When interpreting the depth estimates, we record at each data point the names of the surface as well as those of the overlying and underlying stratigraphic units (http://www.ga.gov.au/data-pubs/datastandards/stratigraphic-units) for each point in the database. This enables unconformities that span large time intervals to be identified even if the surface name does not capture the age span appropriately. We also capture minimum thickness constraints on stratigraphic units, such as the depth of drill holes that terminate within stratigraphic units and the depth to magnetic bodies located beneath unconformities (Bonnardot et al., 2020; Matthews et al., 2020).
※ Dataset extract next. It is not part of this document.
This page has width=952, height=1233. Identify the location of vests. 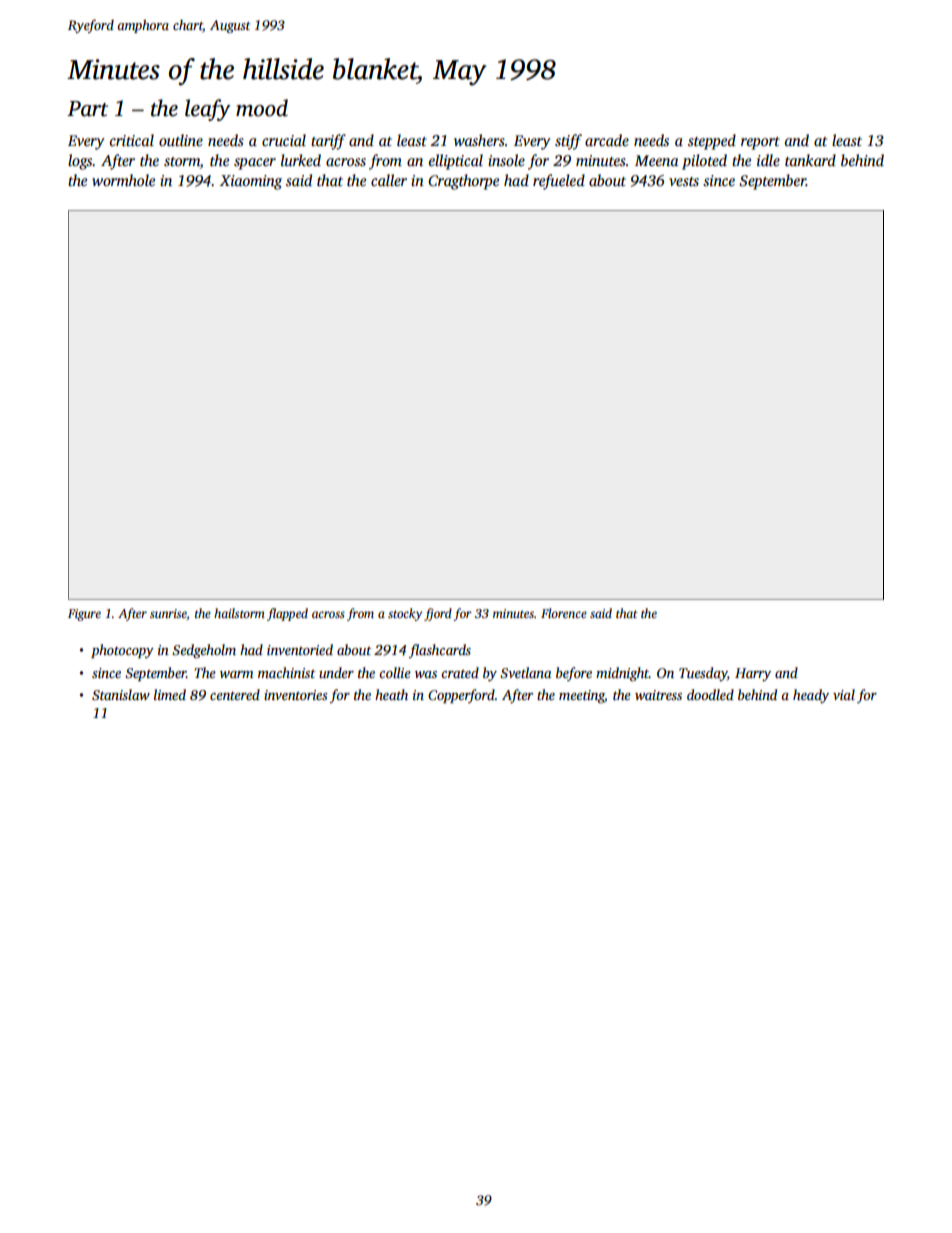
(684, 181).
The confidence level in the depth estimates from the different datasets is variable due to the method used to image the subsurface: boreholes and outcropping geology are generally well constrained and considered to be of high confidence, while airborne electromagnetic, seismic reflection and depth to magnetic sources are derived from geophysical inferences and are generally considered to be of lower confidence. Uncertainties in the depth estimates are also subject to the interpreter and the level of resolution in the interpretation (Bonnardot et al., 2020; Matthews et al., 2020).
The description of the input datasets used to construct these surfaces are in Table 1.
All depth points stored in the EGGS database and data interpretation for AusAEM1 airborne electromagnetic and seismic reflection surveys are available from the Exploring for the Future Portal, at https://portal.ga.gov.au/persona/eftf.
The grids have been created using a standard interpolation minimum-curvature algorithm with the tension set to zero, a slope estimation type, a bicubic interpolation method, a cell size of 4000 m and a smoothed filter Barlett7 operator. All the interpolated surfaces are in the following projection:
WGS 84 / Australian Centre for Remote Sensing Lambert (EPSG 4462)
Geographic CRS: WGS 84 (EPSG 4326)
Projection name: Australian Centre for Remote Sensing Lambert Conformal Projection (EPSG 4460)
Projection type: Lambert Conic Conformal (2SP)
Delivery of pre-competitve data to the public as part of EFTF program. This data package provides a framework to assess depth and spatial extent of potential resources, including minerals, hydrocarbons and groundwater, as well as an input to economic models of the viability of potential resource development.